Valtonera (; before 1928: Κάτω Νεβόλιανη - Kato Nevoliani) is a small village in the region of Florina, northern Greece. According to the 2011 Greek census the village had 232 inhabitants. The village is located in the small plain of the municipality of Amyntaio.

Demographics 
The Greek census (1920) recorded 171 people in the village and in 1923 there were 171 inhabitants (or 33 families) who were Muslim. Following the Greek-Turkish population exchange, in 1926 within Kato Nevoliani there were 54 refugee families from the Caucasus. The Greek census (1928) recorded 219 village inhabitants. There were 54 refugee families (168 people) in 1928.

Valtonera had 358 inhabitants in 1981. In fieldwork done by Riki Van Boeschoten in late 1993, Valtonera was populated by a Greek population descended from Anatolian Greek refugees who arrived during the population exchange, Slavophones and Aromanians. Pontic Greek was spoken in the village by people over 30 in public and private settings.
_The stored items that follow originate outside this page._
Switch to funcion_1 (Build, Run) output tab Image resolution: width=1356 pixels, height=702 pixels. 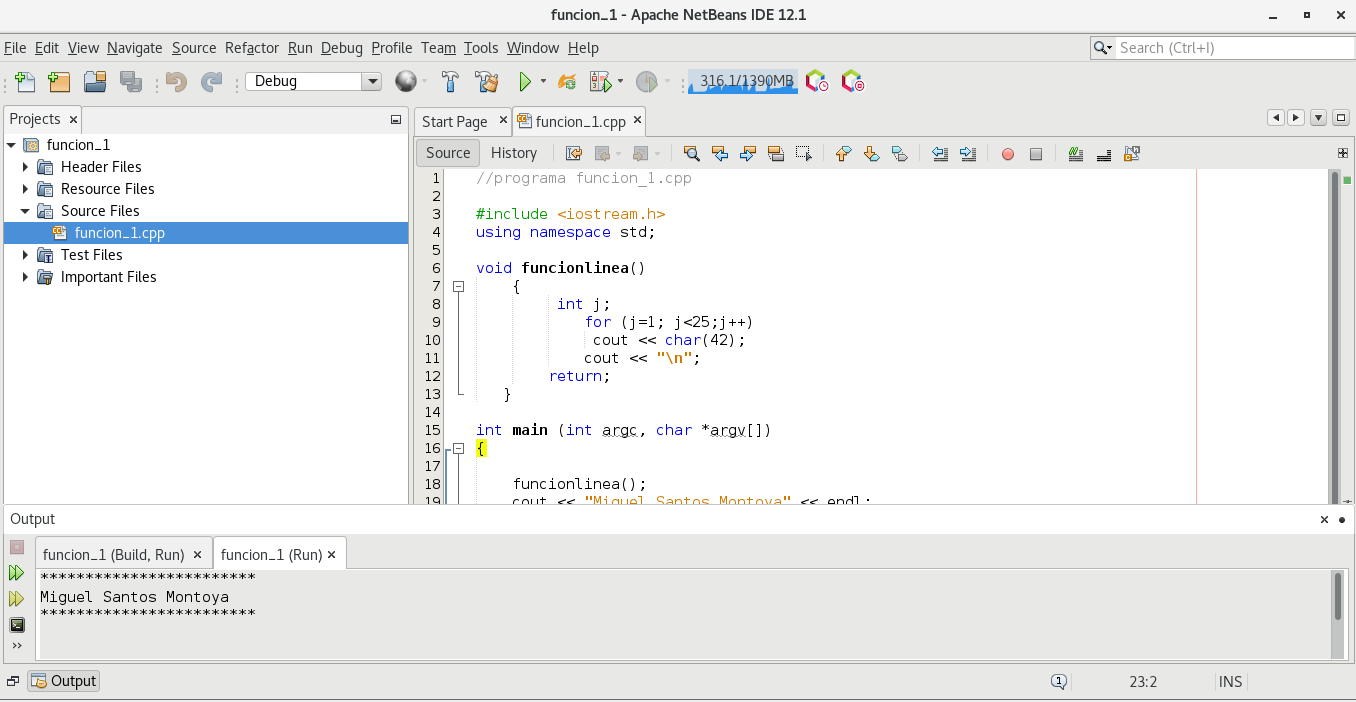pos(113,555)
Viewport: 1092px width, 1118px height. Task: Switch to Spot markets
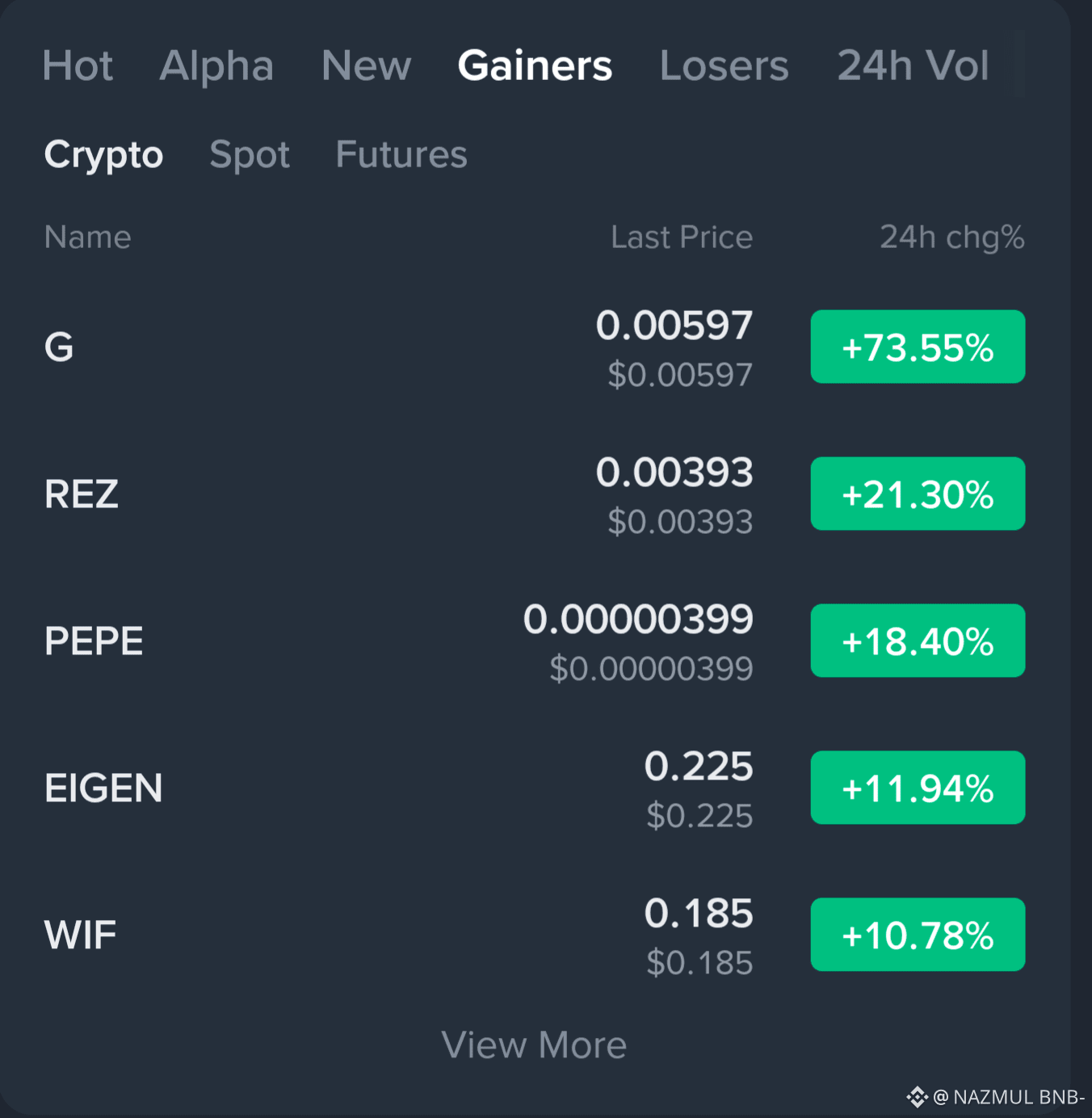(249, 154)
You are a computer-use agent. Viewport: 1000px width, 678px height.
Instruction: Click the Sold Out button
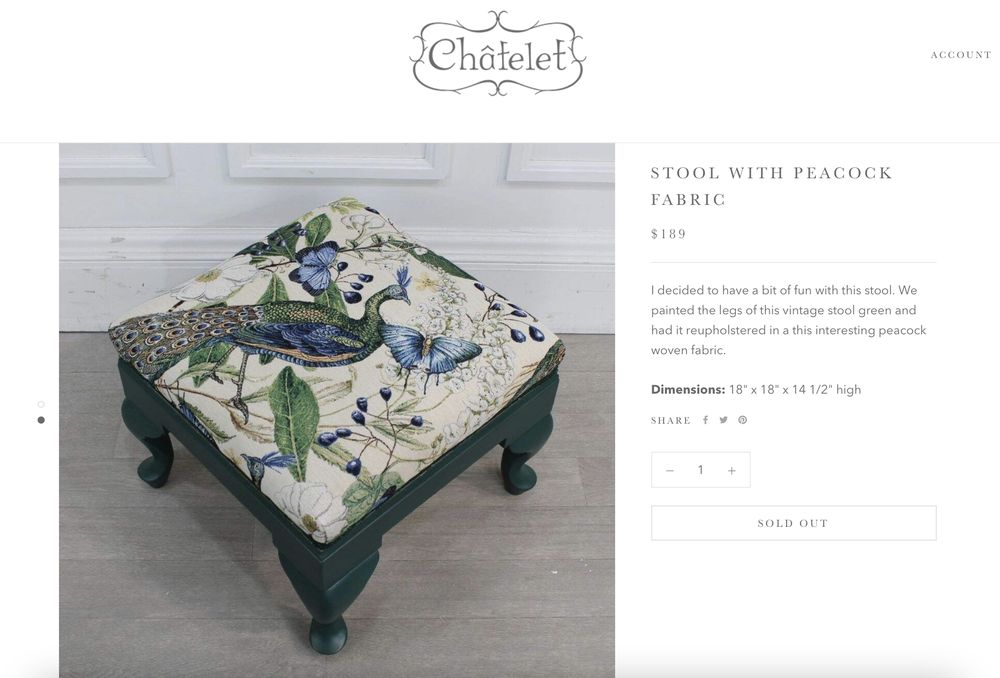click(793, 523)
Children understood the language, but mostly did not use it.

Culture
The Association «Proodos» (Progress) was founded by the residents of the village in 1981, while the sports club «Thyella» (Storm) is based in the village. The church of the village which holds an annual festival on 21 May is dedicated to Saints Constantine and Helena.

In 2003 Dimitra Koutsouridou of Valtonera entered the Guinness World Records, gathering a total of 8.514 pencil sharpeners, which are located and exhibited at the Elementary School of the village.